Tech: Scraping Location

Pardon the geek-ish interruption to my usual financial harumphing, but I have a lazy web question:

Given an abitrary list of URLs (representing companies), is there a straightforward way of figuring out the underlying company’s real-world location? Note: I don’t mean the GeoIP of the domain.

I got a short way into writing a scraping script, and then decided to ask before going further.

Related posts:

  1. Sending & Receiving Location-Aware Data
  2. Pecked to Death By Ducks: The Location-based Data Explosion
  3. Location-Based Technologies & the Quest for Ithaca
  4. Rethinking Domain Names
  5. The Curse of Domain Kiting

Comments

  1. AJ says:

    You could try to scrape their WHOIS data:
    http://whois.domaintools.com/kedrosky.com
    One of the three records above shows La Jolla as a possible place of busines for the the ‘kedrosky.com’ ‘company’.

  2. Janis says:

    Hi, I made a site called Beer Hunter and I didn’t find any easier way than to screen scrape the site addresses and then geocode the results with geocoder.ca’s xml api via a little php script. If the locations that you want to geocode are U.S. addresses, I believe that geocoder.us provides the same sort of public api for the states.

  3. Rod Edwards says:

    Yep – I use the geocoder.ca to scrape realestate listings from WebView360. Take a look at Winnipeg, Edmonton or Vancouver over on http://www.blockrocker.com, and you’ll see results parsed out in this painful method.
    Problem being, the webview listings are in a consistent format from one page to another, whereas separate companies will not be.
    Perhaps scraping a business category listing from Canada411.com would be faster?

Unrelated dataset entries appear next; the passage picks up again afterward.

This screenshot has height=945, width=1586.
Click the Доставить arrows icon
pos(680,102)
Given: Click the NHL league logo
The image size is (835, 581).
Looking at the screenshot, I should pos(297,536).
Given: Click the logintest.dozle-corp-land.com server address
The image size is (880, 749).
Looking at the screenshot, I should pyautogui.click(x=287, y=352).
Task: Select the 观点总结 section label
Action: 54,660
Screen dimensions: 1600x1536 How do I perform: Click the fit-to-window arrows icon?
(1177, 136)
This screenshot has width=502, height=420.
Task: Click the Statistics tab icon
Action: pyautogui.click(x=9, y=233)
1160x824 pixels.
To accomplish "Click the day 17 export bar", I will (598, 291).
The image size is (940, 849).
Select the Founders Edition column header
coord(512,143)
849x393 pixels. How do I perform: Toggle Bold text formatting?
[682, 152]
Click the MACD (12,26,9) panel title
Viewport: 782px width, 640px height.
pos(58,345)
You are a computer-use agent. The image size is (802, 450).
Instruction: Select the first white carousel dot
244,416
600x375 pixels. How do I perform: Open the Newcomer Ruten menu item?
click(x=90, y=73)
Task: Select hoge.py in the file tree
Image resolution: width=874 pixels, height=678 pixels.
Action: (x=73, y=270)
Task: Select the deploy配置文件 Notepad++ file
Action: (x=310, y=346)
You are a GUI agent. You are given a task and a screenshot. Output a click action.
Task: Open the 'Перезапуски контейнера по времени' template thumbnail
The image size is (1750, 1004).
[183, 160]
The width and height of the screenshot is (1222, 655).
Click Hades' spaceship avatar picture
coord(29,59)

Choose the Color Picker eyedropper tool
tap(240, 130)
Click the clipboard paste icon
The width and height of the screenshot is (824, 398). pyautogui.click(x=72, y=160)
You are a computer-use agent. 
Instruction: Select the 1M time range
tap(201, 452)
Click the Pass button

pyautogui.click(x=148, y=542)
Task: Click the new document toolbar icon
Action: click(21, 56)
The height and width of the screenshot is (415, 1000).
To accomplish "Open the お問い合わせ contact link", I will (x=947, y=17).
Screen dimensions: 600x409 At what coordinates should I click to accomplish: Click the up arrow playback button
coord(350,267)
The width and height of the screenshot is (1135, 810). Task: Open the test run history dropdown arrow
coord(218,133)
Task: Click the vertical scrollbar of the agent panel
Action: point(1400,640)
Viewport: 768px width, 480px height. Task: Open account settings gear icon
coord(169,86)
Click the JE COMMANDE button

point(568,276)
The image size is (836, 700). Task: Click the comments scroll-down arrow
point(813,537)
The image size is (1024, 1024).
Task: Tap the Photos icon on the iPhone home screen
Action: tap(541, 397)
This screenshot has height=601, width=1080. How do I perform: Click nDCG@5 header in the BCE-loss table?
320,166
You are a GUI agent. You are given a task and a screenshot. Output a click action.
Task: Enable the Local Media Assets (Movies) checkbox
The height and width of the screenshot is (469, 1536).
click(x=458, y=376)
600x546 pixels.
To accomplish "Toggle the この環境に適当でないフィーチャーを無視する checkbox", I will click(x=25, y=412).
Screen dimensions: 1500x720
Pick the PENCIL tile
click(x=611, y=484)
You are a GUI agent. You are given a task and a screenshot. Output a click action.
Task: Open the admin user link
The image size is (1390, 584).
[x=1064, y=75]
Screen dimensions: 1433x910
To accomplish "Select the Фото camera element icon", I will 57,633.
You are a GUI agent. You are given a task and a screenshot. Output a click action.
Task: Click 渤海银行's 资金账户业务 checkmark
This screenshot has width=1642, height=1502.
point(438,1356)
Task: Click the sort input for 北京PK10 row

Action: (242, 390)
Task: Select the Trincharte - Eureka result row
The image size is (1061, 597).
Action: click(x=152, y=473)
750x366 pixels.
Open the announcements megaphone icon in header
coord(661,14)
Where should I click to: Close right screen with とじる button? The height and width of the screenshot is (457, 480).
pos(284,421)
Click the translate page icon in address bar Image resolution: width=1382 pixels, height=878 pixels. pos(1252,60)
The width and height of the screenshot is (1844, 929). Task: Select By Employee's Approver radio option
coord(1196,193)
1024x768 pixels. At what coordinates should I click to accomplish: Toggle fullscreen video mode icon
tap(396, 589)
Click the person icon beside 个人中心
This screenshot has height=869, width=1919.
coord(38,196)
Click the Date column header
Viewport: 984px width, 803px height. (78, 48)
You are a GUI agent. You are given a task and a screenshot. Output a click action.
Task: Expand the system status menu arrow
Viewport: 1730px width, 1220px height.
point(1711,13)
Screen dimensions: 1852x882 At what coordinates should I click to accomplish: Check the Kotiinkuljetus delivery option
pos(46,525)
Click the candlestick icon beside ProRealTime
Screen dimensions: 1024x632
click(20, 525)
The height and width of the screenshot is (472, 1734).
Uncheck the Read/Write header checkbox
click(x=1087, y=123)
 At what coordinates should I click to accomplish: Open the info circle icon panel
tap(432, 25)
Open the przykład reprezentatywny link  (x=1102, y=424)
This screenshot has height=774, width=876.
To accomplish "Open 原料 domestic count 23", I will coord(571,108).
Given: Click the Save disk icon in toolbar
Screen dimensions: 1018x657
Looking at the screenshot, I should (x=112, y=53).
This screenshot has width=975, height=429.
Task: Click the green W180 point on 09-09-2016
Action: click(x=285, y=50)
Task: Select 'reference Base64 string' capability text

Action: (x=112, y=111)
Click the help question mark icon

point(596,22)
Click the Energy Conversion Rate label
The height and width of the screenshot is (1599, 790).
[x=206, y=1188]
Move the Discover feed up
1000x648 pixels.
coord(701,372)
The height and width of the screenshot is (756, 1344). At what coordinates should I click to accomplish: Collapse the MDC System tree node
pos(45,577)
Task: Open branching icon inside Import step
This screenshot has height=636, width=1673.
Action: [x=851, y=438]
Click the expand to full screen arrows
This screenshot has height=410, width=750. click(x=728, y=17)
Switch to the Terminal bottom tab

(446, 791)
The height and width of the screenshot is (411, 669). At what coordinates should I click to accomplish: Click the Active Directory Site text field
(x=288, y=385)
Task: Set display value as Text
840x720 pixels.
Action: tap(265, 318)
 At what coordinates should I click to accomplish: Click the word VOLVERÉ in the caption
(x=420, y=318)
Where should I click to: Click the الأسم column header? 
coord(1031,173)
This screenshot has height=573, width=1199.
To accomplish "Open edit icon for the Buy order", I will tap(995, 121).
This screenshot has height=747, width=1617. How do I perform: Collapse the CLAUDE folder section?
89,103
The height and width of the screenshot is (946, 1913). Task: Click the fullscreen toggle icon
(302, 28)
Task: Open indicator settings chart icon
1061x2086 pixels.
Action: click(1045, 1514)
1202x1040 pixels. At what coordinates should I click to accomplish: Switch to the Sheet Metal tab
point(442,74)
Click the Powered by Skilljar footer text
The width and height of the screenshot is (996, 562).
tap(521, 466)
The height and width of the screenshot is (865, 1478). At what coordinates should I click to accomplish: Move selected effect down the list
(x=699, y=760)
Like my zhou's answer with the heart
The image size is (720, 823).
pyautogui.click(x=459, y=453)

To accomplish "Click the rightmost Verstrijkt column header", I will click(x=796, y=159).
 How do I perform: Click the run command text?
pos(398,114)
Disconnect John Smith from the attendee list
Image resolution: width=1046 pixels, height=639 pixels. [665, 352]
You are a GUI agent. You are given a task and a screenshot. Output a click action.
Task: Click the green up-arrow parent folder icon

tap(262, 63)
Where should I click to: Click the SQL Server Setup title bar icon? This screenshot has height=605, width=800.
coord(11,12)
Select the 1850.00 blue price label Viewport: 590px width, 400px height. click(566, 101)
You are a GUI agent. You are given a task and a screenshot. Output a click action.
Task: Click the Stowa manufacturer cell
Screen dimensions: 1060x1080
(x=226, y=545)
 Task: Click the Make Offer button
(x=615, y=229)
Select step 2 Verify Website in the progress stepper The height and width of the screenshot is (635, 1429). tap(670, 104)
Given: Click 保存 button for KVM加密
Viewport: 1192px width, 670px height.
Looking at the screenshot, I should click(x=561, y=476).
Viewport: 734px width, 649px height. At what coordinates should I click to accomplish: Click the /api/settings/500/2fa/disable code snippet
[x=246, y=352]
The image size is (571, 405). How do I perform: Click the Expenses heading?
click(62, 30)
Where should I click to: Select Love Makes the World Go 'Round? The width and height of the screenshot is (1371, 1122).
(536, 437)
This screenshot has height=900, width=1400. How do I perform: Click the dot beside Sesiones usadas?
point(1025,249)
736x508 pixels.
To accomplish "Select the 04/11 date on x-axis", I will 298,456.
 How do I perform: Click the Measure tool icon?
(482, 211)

  4. Thanks all. Unfortunately, sounds like scraping is it. Too bad that companies are so bad about uniform “Contact Us” pages.

  5. Brian says:

    Too bad that companies are so bad about uniform “Contact Us” pages.
    Suggest a standard, by all means. Unless there is one?

  6. Rod Edwards says:

    Brian – downloadable vCards?

  7. Marc says:

    I had needed to come up with a solution to the “what’s a company’s real address based on thier URL” problem, and the solution worked as Brian suggested. However, without needing standardized Contact Us pages. It simply looked for pages anywhere on the site that contain a phone number (in any of the various possible formats), known city, known country name/code, zip code/postal code, and a few other identifiers and mention of the word “contact” (in the known Western language forms [didn't have unicode parsing for doube-byte characters])
    It’s easier to implement than you might think.

  8. John K says:

    Some search company out there does this – specializes in contact us pages. Of course, I can’t remember who it is…
    How’s that for a lazy lazy web answer?

  9. Brian says:

    Brian – downloadable vCards?
    D’oh. Focused on ‘what a page should look like’ and forgot about vCards.
    Something else to add to the to-do list.